Task instructions
Print the line that contains "Given: Click the", then every line after it until the entries end, exactly as they read; do not include pictures.

Data to use
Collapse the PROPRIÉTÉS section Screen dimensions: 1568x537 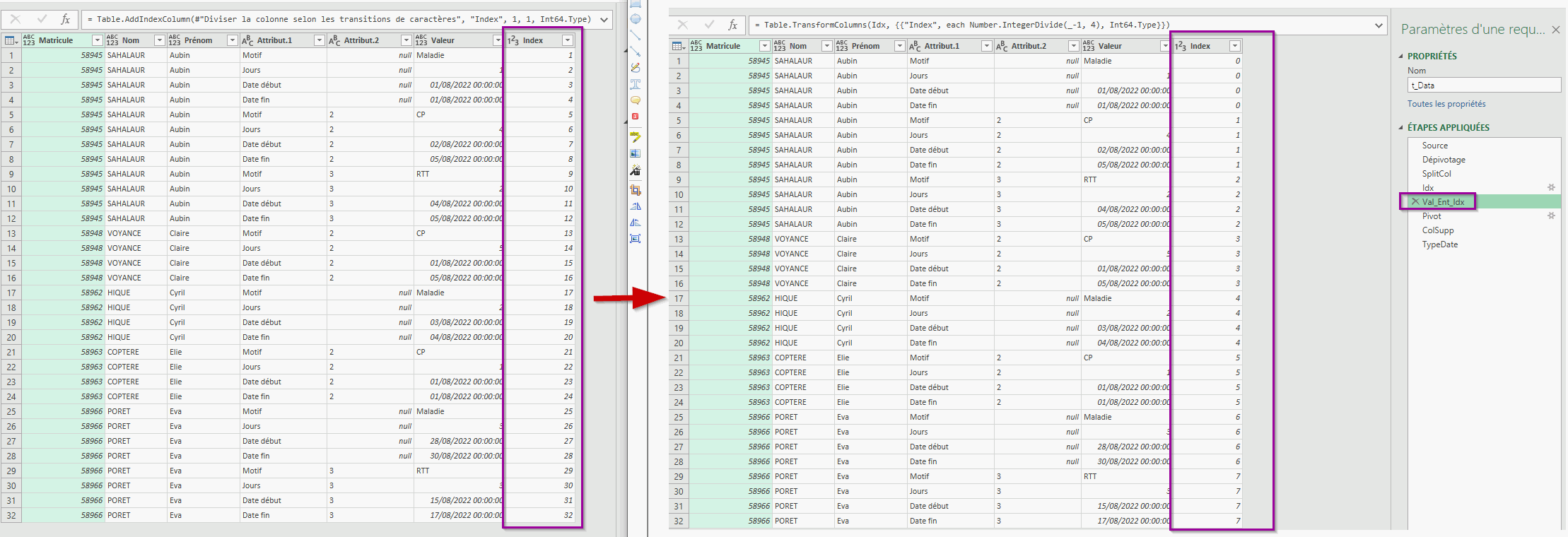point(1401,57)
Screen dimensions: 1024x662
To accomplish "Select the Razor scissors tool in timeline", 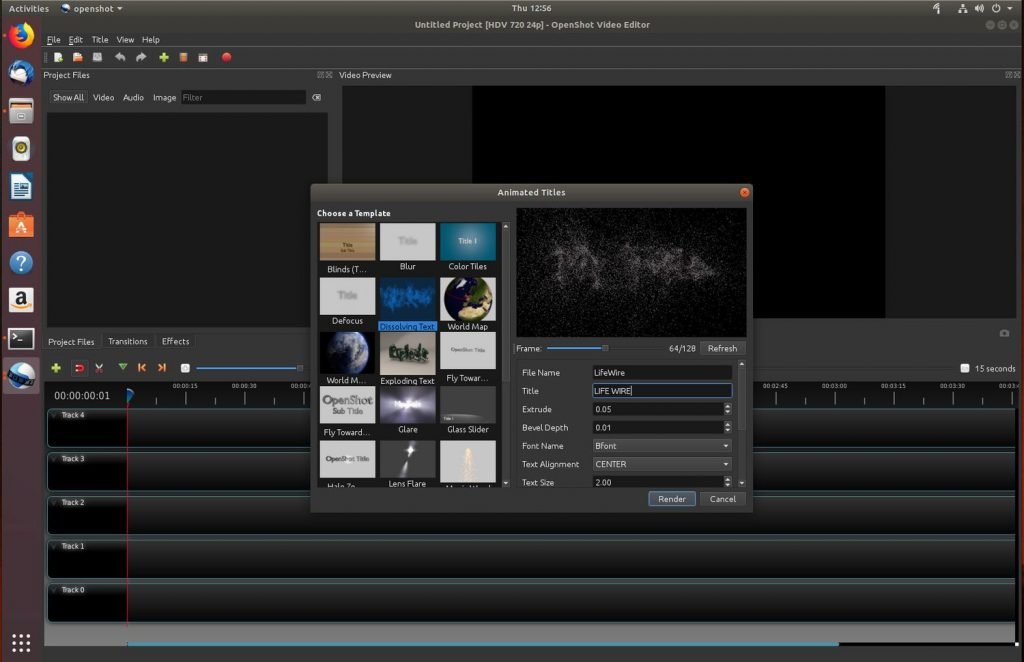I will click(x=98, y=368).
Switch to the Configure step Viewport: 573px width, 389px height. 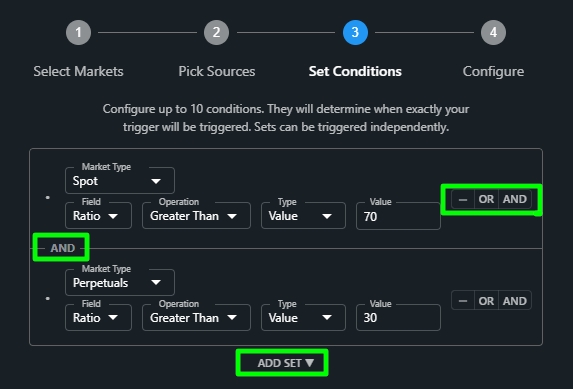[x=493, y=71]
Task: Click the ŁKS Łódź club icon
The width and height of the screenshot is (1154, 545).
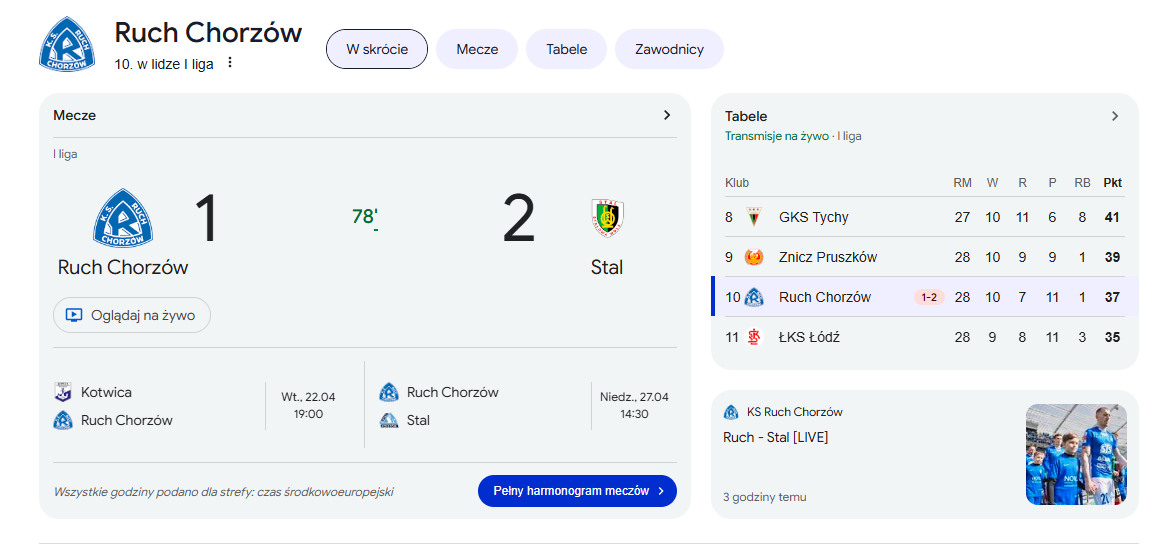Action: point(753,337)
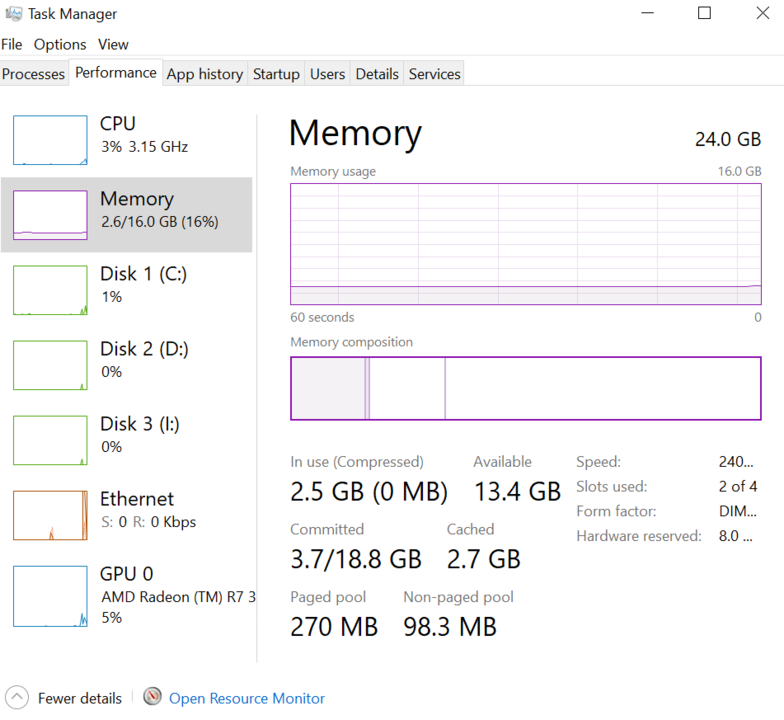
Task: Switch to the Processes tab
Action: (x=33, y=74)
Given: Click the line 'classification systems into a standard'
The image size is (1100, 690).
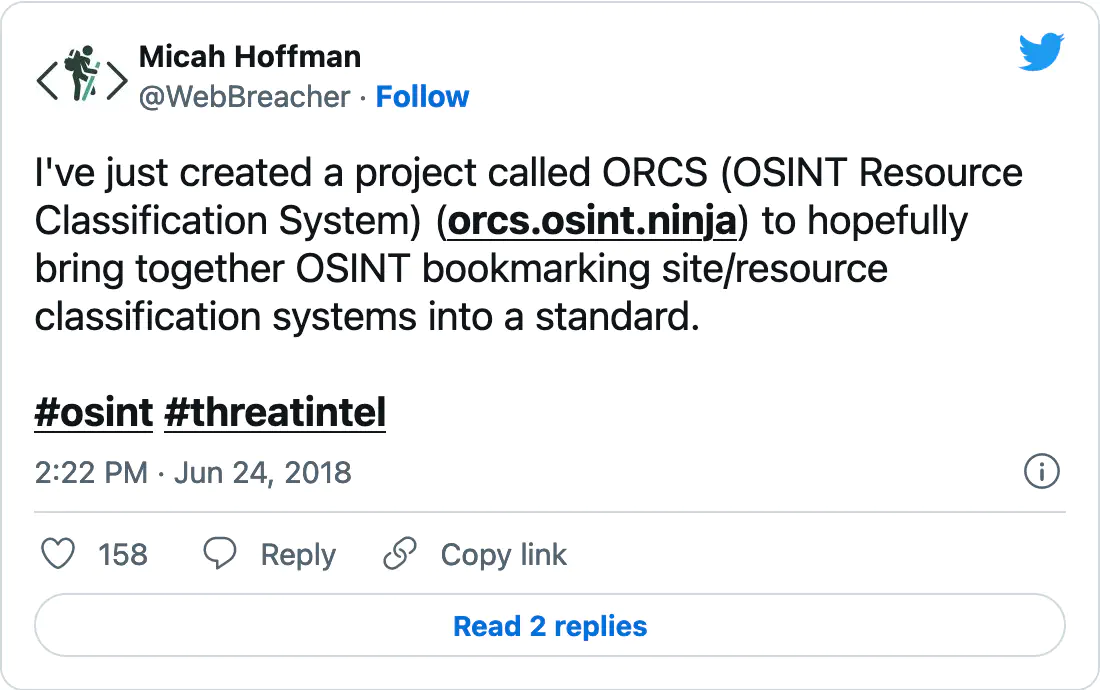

Result of this exercise
Given: Click the line 'classification systems into a standard'
The image size is (1100, 690).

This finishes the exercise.